To do: If a line comes after the one containing "Task: Click magnifier icon in VK search", leave it out; copy every line before it, and that line too, exactly as written, starting from the first line of the entries.

- - - -

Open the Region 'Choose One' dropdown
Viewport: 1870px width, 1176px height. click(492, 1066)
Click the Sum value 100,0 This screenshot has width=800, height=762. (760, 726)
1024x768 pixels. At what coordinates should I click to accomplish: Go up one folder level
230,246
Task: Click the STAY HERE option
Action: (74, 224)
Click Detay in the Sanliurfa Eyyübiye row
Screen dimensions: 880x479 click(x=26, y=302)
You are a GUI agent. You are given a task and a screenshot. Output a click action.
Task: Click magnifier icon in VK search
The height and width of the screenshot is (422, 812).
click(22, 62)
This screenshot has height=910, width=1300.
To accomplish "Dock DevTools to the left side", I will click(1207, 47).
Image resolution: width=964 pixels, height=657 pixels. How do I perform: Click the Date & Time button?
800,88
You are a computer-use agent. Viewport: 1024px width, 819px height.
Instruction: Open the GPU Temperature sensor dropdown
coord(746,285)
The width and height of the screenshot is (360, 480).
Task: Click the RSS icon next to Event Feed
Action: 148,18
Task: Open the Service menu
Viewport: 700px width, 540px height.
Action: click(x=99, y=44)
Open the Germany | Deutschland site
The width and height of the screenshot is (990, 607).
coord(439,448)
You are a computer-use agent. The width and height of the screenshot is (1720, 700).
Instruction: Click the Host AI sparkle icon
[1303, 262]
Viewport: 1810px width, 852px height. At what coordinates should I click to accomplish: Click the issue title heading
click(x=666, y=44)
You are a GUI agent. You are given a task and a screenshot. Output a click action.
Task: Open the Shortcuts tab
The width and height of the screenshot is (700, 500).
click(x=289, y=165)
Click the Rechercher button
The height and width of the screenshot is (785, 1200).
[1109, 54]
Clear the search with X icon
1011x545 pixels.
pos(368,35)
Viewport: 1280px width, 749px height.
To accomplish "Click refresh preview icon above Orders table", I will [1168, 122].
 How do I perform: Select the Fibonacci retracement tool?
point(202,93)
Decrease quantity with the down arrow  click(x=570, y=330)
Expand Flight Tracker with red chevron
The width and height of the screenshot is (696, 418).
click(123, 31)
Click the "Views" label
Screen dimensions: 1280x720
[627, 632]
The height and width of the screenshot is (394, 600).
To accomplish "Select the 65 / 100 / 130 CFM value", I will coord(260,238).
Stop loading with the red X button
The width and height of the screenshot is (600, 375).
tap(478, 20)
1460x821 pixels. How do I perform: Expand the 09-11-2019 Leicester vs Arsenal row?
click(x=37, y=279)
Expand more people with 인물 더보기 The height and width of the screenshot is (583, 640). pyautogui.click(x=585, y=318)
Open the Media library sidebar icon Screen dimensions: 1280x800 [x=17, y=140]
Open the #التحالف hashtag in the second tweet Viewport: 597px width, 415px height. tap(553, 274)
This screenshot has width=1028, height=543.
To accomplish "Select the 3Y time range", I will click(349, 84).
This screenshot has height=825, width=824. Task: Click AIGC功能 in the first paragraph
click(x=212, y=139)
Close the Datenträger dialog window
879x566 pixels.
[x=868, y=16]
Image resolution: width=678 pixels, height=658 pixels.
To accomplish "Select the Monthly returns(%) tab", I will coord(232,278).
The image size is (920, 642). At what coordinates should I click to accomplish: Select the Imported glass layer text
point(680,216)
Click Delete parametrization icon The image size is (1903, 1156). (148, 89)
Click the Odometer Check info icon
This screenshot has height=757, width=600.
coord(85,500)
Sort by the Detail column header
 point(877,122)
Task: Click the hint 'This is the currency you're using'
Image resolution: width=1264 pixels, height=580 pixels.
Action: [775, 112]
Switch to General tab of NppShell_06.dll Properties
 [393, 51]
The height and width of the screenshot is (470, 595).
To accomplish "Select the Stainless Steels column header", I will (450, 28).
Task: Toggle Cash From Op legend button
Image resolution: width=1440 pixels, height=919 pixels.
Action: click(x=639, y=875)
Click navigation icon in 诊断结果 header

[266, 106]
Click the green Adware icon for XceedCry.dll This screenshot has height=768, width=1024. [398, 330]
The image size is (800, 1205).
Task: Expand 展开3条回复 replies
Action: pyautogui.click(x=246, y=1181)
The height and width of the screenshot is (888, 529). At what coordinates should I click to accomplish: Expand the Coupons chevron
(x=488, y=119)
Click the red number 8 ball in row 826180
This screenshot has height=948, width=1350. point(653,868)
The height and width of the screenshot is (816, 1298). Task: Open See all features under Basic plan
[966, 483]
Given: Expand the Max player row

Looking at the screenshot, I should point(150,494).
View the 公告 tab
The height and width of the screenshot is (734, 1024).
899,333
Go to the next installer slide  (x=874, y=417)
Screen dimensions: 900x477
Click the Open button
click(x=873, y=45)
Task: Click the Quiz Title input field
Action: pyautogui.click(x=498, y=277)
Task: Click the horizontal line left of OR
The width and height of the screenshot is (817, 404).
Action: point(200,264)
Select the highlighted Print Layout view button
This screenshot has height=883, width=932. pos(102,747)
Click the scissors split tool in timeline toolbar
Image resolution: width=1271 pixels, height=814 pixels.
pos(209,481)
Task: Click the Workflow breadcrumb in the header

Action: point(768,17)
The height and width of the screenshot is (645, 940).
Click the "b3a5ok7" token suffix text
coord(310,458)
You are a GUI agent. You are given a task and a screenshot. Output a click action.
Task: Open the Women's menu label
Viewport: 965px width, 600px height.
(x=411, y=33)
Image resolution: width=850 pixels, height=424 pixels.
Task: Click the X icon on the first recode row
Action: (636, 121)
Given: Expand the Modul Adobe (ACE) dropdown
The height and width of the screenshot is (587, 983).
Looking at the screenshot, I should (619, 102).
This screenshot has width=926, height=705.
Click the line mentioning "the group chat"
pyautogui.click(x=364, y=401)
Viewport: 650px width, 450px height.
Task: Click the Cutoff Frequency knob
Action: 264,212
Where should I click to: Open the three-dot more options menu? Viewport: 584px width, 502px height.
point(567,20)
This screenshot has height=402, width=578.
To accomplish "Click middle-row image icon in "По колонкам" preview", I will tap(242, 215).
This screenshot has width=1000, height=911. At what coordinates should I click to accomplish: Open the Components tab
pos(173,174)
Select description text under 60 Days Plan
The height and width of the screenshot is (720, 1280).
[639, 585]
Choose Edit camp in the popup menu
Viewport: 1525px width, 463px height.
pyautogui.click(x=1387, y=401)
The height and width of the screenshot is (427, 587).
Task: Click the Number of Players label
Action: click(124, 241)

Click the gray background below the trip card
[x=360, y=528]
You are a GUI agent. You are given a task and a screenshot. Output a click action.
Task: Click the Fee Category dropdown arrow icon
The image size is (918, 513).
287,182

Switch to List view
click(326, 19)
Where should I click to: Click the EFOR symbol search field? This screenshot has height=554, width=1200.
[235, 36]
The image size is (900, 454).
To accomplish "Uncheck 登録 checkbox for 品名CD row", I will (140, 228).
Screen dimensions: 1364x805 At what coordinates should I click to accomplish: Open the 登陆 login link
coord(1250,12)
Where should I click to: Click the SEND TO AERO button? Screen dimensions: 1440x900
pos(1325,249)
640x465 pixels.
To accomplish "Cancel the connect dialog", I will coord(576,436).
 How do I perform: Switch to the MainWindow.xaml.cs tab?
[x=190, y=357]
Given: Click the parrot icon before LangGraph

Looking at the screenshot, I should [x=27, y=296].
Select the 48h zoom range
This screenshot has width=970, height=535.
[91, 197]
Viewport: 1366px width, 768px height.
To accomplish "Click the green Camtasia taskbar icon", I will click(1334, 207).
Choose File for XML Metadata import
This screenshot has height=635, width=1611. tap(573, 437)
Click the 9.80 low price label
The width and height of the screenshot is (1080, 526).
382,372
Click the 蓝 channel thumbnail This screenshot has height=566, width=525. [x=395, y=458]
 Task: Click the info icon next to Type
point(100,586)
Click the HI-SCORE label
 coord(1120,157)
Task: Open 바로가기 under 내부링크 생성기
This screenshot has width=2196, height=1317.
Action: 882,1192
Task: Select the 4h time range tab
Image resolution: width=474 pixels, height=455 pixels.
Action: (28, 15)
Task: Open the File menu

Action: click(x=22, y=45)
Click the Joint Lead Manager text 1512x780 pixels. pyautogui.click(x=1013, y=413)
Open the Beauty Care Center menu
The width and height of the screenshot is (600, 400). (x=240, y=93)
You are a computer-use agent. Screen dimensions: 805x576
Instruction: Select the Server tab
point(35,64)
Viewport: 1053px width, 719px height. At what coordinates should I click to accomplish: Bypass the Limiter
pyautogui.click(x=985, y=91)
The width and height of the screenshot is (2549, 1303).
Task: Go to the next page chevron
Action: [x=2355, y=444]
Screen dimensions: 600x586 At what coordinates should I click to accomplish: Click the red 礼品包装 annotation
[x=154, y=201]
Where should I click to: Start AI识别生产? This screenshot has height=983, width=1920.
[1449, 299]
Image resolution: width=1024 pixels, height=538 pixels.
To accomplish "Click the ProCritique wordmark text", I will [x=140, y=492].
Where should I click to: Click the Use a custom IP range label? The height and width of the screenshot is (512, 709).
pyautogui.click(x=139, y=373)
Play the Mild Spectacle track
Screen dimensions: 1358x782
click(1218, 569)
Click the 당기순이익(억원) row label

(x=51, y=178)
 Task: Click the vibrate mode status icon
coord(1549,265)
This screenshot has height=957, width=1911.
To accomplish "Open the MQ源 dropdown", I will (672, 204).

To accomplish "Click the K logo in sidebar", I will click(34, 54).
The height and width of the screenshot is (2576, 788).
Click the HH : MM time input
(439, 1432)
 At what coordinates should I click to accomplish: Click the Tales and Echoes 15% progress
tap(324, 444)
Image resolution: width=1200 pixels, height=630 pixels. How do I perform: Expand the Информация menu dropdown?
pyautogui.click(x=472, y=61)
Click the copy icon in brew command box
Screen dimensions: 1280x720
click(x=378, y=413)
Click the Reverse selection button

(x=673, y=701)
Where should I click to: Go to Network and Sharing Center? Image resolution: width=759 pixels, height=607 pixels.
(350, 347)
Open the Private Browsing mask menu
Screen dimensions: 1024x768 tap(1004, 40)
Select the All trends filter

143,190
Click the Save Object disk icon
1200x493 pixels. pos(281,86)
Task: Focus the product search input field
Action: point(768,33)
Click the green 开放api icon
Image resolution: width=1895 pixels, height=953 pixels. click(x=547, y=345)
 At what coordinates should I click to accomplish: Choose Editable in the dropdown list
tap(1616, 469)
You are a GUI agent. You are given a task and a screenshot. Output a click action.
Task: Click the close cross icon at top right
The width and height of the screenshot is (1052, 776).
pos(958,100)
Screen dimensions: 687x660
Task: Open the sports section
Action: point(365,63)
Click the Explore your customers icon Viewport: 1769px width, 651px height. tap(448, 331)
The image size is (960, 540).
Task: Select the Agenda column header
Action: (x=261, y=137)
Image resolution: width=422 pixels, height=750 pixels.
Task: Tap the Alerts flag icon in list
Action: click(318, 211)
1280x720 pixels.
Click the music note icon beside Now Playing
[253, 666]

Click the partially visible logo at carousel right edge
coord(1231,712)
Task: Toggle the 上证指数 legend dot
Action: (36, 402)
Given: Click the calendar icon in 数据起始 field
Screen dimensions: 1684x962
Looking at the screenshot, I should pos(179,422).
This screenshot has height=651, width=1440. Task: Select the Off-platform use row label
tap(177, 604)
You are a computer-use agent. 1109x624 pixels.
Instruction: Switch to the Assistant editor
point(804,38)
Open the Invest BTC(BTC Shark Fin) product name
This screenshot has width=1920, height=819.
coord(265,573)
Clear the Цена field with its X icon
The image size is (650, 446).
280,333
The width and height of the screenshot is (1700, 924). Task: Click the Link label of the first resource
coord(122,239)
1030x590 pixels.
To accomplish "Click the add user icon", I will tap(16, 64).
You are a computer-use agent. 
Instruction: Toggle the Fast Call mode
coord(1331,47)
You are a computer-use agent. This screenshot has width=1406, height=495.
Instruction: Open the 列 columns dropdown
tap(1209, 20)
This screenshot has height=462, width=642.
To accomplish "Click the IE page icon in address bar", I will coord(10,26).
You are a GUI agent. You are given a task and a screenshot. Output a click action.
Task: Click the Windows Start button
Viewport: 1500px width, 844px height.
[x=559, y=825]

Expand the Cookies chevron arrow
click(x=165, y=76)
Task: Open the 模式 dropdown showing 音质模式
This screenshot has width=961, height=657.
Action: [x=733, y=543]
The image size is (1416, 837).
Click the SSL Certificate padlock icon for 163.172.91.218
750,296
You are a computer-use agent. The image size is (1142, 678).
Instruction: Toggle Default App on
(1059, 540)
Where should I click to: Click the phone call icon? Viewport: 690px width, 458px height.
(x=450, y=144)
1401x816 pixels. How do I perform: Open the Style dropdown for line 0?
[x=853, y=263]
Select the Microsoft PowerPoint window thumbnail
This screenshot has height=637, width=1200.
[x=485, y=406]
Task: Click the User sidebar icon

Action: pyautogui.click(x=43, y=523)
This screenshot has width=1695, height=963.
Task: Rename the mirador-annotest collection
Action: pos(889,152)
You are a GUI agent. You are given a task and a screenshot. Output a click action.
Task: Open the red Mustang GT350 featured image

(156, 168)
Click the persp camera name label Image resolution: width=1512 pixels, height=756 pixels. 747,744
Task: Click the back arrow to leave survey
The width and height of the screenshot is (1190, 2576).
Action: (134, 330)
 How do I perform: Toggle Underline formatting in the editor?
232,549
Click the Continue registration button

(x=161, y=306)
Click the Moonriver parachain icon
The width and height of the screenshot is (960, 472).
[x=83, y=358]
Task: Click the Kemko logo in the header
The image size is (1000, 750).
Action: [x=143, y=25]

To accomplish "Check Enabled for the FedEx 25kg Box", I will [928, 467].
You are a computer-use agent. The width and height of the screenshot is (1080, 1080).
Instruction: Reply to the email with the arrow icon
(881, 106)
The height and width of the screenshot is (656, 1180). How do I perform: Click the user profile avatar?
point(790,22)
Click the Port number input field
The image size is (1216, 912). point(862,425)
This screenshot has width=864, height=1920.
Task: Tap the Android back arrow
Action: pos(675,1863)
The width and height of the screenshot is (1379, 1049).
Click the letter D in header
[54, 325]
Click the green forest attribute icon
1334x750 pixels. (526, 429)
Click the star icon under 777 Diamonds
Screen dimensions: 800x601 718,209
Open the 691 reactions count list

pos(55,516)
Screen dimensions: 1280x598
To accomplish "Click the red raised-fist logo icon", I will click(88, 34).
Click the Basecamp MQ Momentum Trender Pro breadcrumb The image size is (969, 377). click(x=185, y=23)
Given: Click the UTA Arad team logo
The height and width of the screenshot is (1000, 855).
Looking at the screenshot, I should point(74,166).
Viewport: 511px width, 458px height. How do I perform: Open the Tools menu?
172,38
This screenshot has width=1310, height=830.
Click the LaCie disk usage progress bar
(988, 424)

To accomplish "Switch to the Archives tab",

- - - -

Result of the exercise:
Open the Region 'Choose One' dropdown
Viewport: 1870px width, 1176px height. click(492, 1066)
Click the Sum value 100,0 This screenshot has width=800, height=762. (760, 726)
1024x768 pixels. At what coordinates should I click to accomplish: Go up one folder level
230,246
Task: Click the STAY HERE option
Action: (74, 224)
Click Detay in the Sanliurfa Eyyübiye row
Screen dimensions: 880x479 click(x=26, y=302)
You are a GUI agent. You are given a task and a screenshot. Output a click action.
Task: Click magnifier icon in VK search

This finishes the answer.